Sexual Promiscuity and Math (NY Times)

I had originally been planning to blog about the ownership of copyrights for the Unix operating system. But maybe no one else cares about that. Everyone’s minds are on more important topics, like sex. So imagine my pleasure in seeing that sex and math have had a rare convergence in the pages of The New York Times, in Gina Kolata’s article entitled
The Myth, the Math, the Sex.

Kolata quotes such leading mathematicians as Berkeley’s David Gale and UCSD’s Ron Graham (who memorably lectured at Gustavus in spring of 2006) to poke a big hole in survey data about sexual promiscuity. Apparently it is well established that the average man reports considerably more female partners than the number of male partners reported by the average woman.
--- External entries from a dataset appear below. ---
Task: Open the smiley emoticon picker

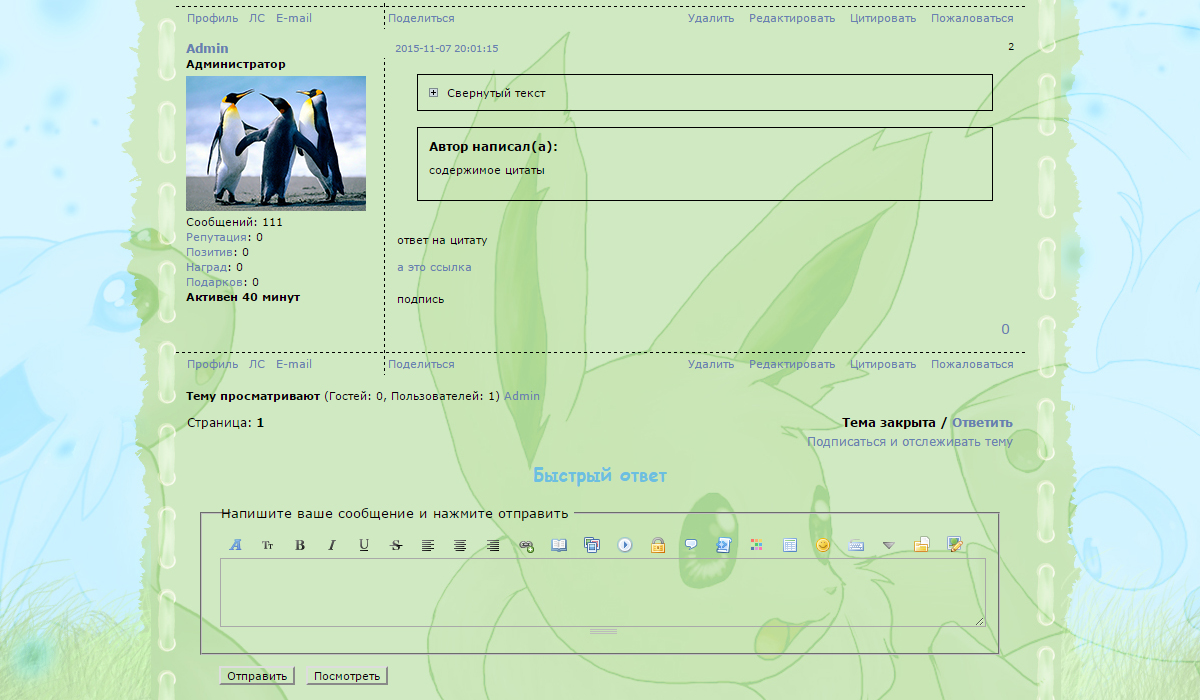Action: (823, 545)
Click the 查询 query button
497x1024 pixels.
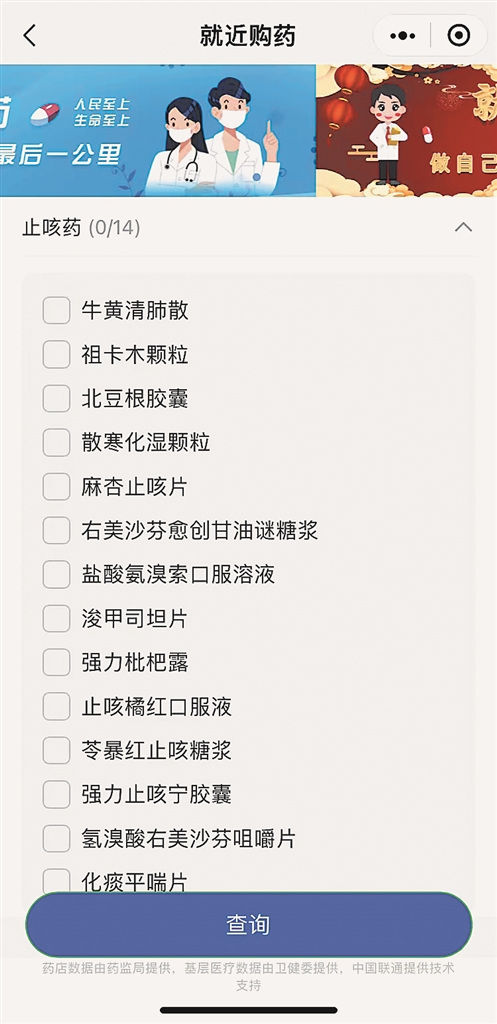[248, 925]
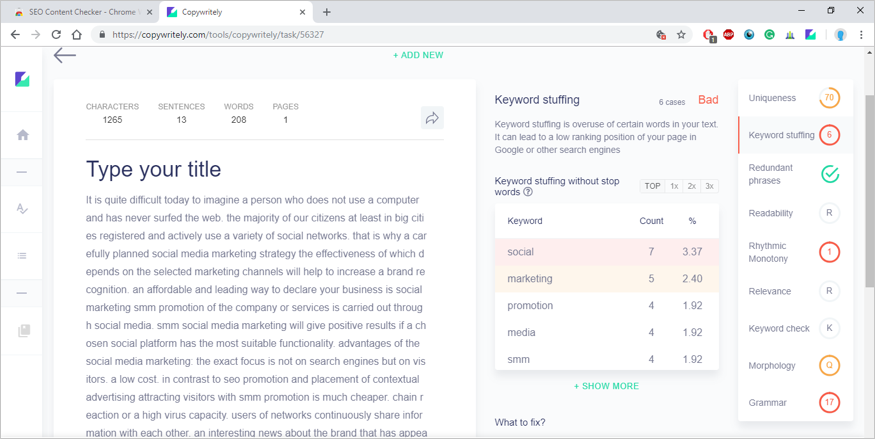
Task: Select the TOP keyword filter
Action: (652, 186)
So are males more promiscuous? Well, there is this inconvenient mathematical fact that the number of male-female couplings needs to be constant, whether you count them by adding up all the females the males have coupled with or by adding up all the males that the females coupled with. So given roughly equal population sizes, there is no way that the averages can be very different.

A technical weakness in Kolata’s article is that one of the survey results it focuses on was a report of the median number of opposite-sex partners for each sex, and the article doesn’t address the distinction between mean and median. If the women have a much more skewed distribution, and hence have a mean much higher relative to their median than the men do, that could in principle account for the discrepancy. However, given the size of the differences reported, it does seem more likely that this is a case of math helping illuminate the unreliability of self-reporting.

[Update: Not surprisingly, I wasn’t the only one to bring up the issue of the median. Consequently, Kolata published a clarification regarding it.]


Comments

One response to “Sexual Promiscuity and Math (NY Times)”

  1. A pretty great film on a related topic is Kinsey (2004) which serves as a dramatized biography of another pioneer in empirical sexuality studies, Alfred Kinsey. Kinsey was among the first to raise sexological studies to the attention of an american public in an era (1940’s+) when such things were deemed inappropriate to discuss, let alone study & document.